= Harold Schoen =

American mathematician

Harold Schoen (born in Fort Recovery, Ohio) is a retired mathematics educator and former college basketball player.

==College basketball career==
Dr. Schoen played basketball at the University of Dayton from 1960 to 1963. He appeared in 70 games, scored 448 career points (6.4 avg.), and had 352 rebounds. He was starting forward on the 1962 NIT Champion Flyer team that finished with a record of 24-6 and scored 12 points in the final game against St. Johns in Madison Square Garden. He was also captain of the Flyers in his senior year, 1962–63, when he won the team free-throw award (79%) and the scholarship award for being the senior with the highest grade point average.

==Professional life==
Dr. Schoen is a professor emeritus of mathematics and education at The University of Iowa where he served on the faculty from 1974 to 2005. He received his doctorate from Ohio State University in 1971. He was very active in the National Council of Teachers of Mathematics as a leader and writer of scholarly publications. His professional work has focused on teaching mathematics and mathematics curriculum. Dr. Schoen has authored over 100 scholarly publications as well as 15 textbooks.
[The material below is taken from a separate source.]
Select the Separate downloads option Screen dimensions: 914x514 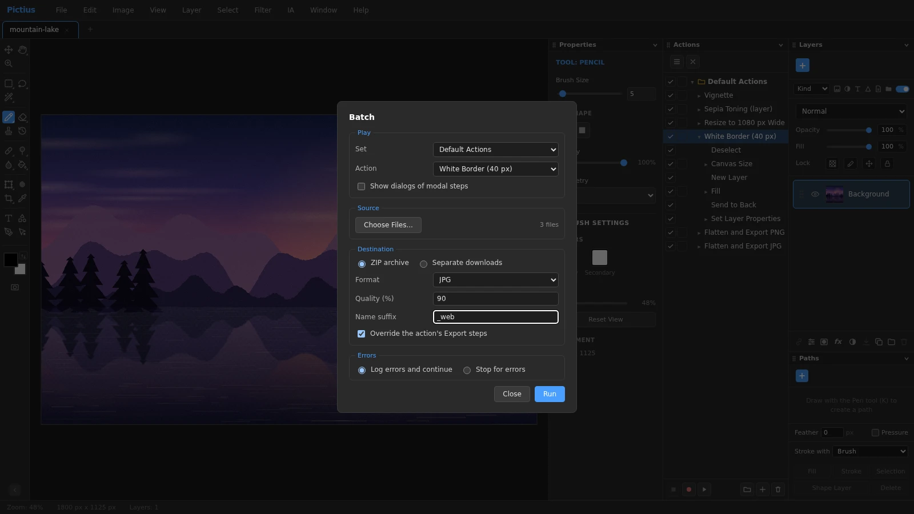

In 2015, Dr. Schoen first published his memories of growing up on a small Ohio farm in a family of 13 children through his years at the University of Dayton and winning the 1962 NIT. He writes of family, farm work and play, basketball at the University of Dayton for legendary coach Tom Blackburn, and winning the 1962 NIT. In May 2016, Growing Up was named a Finalist for a Second Generation Indie Book Award. Growing Up is available as a paperback or Kindle e-book.